Imo when you come down to it though, good has a fundamental bedrock advantage on this front, because a good person can accept the possibility of death more easily than an evil person, -it's not a religion to them to put themselves first, and, relative to a crazy and/or grossly mentally irresponsible person (who also might not fear death), can be more scrupulous, and controlled or focused, and thus more deadly.

-a psychopath (using the word loosely) has to find a "win-win" workaround of some sort to accept the possibility of death, -to be an "enlightened psycopath", while a good person can accept it outright, as a potential cost/risk, and focusing on finding win-win focuses elsewhere.


----------



## svalbard (Feb 21, 2016)

I imagine it has something to do with that they were expensive to produce.
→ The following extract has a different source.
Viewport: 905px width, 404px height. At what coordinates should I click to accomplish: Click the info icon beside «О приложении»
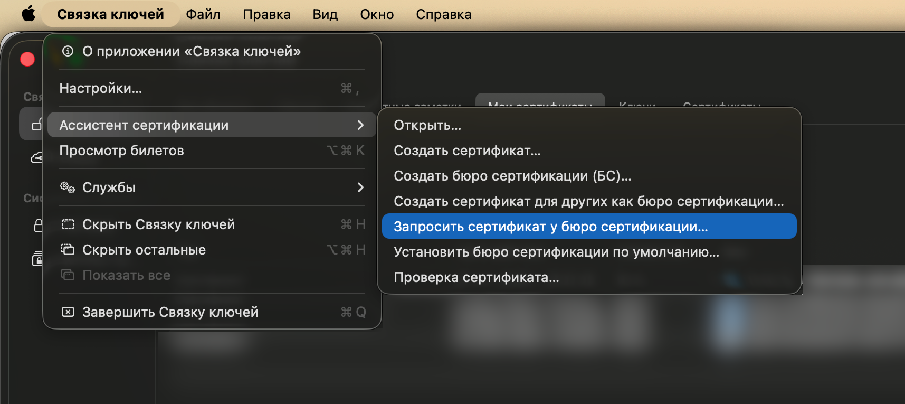[68, 51]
Only the upper echelons of society could afford them, spears and axes were much more prevalent amongst the poor and less wealthy societies. 
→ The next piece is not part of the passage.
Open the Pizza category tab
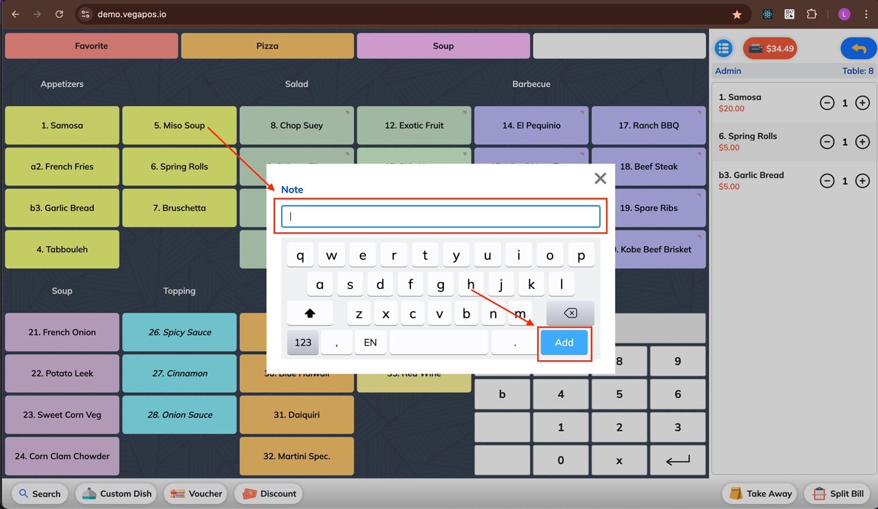The width and height of the screenshot is (878, 509). (x=267, y=46)
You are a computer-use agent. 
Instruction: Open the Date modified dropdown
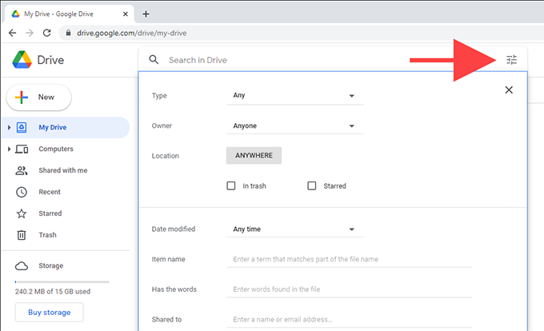pos(294,229)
I would also suggest that there is nothing noble about swords or their weilders.

Good question and should lead to an interesting thread.


----------



## thomas sweetman (Feb 21, 2016)

What is Imo? ... And I disagree a good person can not justify death, nor accept it. Regardless of motive.... Also a knife to me is a sneaky weapon. Whereas a sword is a duelling weapon.


----------



## thomas sweetman (Feb 21, 2016)

What then. In your opinion is a noble weapon?


----------



## svalbard (Feb 21, 2016)

There is no such thing. Weapons are creations to destroy. There is nothing noble about that.


----------



## thomas sweetman (Feb 21, 2016)

In my opinion. I apologise for my lack of intelligence ha. I love this debate by the way


----------



## svalbard (Feb 21, 2016)

Welcome to the Chrons.


----------



## Idealect (Feb 21, 2016)

svalbard said:


> I imagine it has something to do with that they were expensive to produce. Only the upper echelons of society could afford them, spears and axes were much more prevalent amongst the poor and less wealthy societies.
> 
> I would also suggest that there is nothing noble about swords or their weilders.
> 
> Good question and should lead to an interesting thread.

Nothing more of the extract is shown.